The molecular mechanism underling plant cell competency to regenerate

Certain plants cells retain plasticity and are capable - under the appropriate stimuli, e.g. after wounding or following hormone stimulation - to switch their developmental program, re-enter the cell cycle and form a mass of less-differentiated totipotent cells, termed callus. Those cells restore a “stem cell” status and acquire a competence to respond rapidly to diverse stimuli taking on new fate accordingly and regenerate. The acquisition of new fate is characterized by massive reprogramming of gene expression for example switching on or off hundreds of developmental genes. In eukaryotes, gene expression is the outcome of transcription by RNA polymerase II (Pol II) machinery, acting on the highly dynamic platform of the chromatin and regulated by combinatorial epigenetic modifications. Two of the histone modifications, the active mark H3K4me3, catalyzed by the Trithorax group (TrxG) and the repressive mark H3K27me3 which is catalyzed by the Polycomb Repressive Complex 2 (PRC2) and their interplay can set the gene in an active, repressive or poised for activation transcriptional state.
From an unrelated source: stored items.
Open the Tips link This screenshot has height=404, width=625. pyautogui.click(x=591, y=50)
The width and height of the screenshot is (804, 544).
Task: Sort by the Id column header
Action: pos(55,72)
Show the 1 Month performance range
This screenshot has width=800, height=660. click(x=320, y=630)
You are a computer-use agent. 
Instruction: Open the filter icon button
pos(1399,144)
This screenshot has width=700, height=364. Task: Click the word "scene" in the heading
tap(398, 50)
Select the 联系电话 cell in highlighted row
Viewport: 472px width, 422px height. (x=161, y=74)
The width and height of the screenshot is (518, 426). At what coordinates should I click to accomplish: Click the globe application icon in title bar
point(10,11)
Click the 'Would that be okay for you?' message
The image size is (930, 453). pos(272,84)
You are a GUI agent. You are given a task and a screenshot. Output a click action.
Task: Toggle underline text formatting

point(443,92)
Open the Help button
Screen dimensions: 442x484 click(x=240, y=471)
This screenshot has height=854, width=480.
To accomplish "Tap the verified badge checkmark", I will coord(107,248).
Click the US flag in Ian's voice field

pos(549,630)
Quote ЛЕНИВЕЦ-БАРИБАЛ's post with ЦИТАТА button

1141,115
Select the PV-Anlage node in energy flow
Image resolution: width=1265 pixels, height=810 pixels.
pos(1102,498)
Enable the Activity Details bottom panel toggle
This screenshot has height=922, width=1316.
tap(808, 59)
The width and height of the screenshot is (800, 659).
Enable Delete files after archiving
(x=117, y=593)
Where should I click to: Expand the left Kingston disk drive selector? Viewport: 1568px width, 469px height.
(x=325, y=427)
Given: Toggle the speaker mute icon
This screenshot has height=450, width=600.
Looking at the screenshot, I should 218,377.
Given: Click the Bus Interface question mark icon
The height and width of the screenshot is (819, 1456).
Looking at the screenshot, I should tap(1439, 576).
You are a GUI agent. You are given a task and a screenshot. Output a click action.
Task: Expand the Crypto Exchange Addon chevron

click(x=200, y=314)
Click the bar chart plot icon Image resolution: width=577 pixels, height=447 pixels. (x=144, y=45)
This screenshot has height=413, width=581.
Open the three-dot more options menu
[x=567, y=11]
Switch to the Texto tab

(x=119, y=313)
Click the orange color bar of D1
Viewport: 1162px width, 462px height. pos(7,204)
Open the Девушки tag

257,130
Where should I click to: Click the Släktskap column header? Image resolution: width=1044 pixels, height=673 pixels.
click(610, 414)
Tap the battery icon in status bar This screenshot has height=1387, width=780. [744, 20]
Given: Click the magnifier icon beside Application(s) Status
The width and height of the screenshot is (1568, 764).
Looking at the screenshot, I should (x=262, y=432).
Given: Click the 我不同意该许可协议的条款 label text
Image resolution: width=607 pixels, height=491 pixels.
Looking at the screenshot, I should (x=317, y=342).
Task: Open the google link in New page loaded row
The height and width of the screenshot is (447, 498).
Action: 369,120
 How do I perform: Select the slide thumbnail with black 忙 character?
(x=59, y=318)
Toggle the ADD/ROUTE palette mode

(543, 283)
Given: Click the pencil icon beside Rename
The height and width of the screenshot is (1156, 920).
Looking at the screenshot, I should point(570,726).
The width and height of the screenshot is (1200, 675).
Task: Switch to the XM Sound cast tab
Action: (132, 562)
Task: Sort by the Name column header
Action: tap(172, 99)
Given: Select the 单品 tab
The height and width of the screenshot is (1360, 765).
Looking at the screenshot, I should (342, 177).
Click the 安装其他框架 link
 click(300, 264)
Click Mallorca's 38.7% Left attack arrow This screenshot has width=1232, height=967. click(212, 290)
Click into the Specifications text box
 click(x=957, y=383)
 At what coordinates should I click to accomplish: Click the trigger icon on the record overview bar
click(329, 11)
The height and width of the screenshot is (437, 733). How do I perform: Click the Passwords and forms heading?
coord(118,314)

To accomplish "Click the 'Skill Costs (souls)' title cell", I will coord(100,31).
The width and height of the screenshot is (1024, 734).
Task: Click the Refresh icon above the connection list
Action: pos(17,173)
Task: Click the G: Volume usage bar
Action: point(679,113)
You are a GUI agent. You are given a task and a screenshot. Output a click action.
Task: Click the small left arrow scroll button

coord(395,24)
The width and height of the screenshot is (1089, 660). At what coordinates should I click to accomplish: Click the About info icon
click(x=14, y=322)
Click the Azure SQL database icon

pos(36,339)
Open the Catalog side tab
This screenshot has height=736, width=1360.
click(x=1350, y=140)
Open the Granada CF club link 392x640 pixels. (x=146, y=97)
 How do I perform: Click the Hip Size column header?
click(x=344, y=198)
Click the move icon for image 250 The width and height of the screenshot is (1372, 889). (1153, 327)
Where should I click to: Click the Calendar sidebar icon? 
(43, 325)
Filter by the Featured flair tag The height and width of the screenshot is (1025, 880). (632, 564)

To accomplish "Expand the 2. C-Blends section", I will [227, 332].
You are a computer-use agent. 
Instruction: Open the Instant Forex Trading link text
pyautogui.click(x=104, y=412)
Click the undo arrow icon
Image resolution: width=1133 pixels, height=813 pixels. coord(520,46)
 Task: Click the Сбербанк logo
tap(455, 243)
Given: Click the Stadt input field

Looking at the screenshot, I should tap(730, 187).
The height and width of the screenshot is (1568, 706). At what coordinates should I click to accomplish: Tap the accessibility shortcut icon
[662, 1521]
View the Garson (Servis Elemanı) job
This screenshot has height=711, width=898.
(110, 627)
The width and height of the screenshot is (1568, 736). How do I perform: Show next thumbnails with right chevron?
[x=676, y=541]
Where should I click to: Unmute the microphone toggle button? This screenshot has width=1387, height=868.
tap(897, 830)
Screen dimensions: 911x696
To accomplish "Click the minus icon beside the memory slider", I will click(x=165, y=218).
 To elucidate the molecular mechanism underlying plant cell competency to regenerate we are examining the capacity of callus derived from various mutant of the PRC2 and TrxG to response to external cues and to regenerate. Using ChIP-seq analysis we are characterizing the H3k4me3 and H3K27me3 landscapes and mapping the PolII occupation genome wide and relate it to the transcription levels in WT and in various mutants. Our goal is to determine the combinatorial code that sets the transcriptional state of each gene into active, repressed or poised for activation in the totipotent callus and to compare it with a non-totipotent leaf cells and the various mutant.